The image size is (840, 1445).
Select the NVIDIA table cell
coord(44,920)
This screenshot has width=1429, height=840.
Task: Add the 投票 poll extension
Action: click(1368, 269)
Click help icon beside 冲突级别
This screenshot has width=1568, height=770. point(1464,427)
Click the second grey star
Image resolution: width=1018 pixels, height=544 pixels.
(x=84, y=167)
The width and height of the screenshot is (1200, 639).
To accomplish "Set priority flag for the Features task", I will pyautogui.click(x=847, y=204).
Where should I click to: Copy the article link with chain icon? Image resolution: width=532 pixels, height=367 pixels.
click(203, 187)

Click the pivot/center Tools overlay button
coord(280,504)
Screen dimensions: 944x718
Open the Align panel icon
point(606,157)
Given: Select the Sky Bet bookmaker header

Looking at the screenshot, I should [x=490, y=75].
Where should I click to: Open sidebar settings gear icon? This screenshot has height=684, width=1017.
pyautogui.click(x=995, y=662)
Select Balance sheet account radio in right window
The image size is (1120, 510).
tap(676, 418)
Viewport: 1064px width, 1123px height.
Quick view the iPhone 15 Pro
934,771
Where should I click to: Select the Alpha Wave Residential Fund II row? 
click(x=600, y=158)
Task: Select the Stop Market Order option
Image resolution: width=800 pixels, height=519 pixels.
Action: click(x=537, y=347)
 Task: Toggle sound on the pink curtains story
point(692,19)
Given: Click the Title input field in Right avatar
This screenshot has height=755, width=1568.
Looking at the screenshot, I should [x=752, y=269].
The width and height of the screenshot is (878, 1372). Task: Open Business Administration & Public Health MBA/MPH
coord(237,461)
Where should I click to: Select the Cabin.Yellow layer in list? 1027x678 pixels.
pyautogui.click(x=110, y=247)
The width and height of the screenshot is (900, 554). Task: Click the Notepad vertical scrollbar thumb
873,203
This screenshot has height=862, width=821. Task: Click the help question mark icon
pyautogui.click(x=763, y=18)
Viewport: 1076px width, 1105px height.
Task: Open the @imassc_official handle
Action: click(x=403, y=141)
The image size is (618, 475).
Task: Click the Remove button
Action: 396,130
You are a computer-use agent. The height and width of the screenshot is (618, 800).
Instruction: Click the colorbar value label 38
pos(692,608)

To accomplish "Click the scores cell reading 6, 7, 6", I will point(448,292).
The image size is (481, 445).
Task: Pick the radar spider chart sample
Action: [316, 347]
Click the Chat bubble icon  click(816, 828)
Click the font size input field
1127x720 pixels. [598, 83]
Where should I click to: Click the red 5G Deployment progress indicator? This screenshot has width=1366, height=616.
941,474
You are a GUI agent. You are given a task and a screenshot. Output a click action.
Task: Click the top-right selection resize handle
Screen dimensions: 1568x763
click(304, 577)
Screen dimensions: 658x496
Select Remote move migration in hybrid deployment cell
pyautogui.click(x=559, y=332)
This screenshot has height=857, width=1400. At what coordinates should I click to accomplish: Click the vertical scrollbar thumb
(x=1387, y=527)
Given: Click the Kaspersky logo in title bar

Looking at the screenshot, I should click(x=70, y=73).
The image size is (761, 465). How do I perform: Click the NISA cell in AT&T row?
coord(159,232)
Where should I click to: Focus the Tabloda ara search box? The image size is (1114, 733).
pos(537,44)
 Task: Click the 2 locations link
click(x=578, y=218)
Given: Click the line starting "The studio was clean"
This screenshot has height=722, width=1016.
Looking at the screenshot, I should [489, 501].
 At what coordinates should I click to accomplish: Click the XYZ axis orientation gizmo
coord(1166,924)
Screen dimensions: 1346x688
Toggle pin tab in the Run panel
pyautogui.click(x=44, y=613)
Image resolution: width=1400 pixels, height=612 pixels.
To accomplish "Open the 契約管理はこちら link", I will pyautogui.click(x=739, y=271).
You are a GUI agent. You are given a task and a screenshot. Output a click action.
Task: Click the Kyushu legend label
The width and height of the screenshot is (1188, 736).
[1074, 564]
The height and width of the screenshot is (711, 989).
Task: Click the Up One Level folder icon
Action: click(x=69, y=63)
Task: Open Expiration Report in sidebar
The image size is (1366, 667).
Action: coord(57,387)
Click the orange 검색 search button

| WHAT YOU NEED TO DO |
Return each line from the entries above that contains the word "search". Case counts.

| FINAL ANSWER |
Where should I click to: Focus the Tabloda ara search box? The image size is (1114, 733).
Click the orange 검색 search button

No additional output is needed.